Below are some records; copy each line in them that contains "computer".

[Collection entries]
-=-=-=-=-
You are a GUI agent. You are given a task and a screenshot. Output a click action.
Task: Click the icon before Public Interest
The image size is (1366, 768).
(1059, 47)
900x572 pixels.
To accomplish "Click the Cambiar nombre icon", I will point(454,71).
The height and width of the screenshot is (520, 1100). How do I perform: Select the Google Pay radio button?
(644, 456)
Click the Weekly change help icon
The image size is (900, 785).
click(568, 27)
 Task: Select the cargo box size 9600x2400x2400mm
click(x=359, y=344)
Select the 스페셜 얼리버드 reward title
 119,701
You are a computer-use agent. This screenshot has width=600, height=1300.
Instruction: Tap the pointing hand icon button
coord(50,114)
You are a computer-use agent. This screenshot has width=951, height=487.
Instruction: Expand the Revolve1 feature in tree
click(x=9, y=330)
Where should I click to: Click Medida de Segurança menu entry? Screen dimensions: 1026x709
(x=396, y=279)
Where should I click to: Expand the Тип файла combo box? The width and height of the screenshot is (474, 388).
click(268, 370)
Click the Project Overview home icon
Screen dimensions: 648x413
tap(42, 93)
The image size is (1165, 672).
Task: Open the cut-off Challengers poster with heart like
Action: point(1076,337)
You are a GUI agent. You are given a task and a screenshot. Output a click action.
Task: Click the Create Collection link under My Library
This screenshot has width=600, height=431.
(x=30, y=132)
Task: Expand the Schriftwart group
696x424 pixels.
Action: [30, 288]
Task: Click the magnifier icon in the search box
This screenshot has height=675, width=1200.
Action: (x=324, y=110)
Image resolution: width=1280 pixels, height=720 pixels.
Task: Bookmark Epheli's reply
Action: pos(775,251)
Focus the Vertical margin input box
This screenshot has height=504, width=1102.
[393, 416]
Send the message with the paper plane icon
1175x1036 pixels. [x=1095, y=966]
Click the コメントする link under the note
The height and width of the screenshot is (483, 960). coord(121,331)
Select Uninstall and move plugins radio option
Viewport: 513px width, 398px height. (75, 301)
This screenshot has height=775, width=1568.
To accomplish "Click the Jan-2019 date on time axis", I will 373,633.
-=-=-=-=-
▶ _EXERCISE OUTPUT_:
You are a computer-use agent. This screenshot has width=600, height=1300.
You are a computer-use agent. This screenshot has width=951, height=487.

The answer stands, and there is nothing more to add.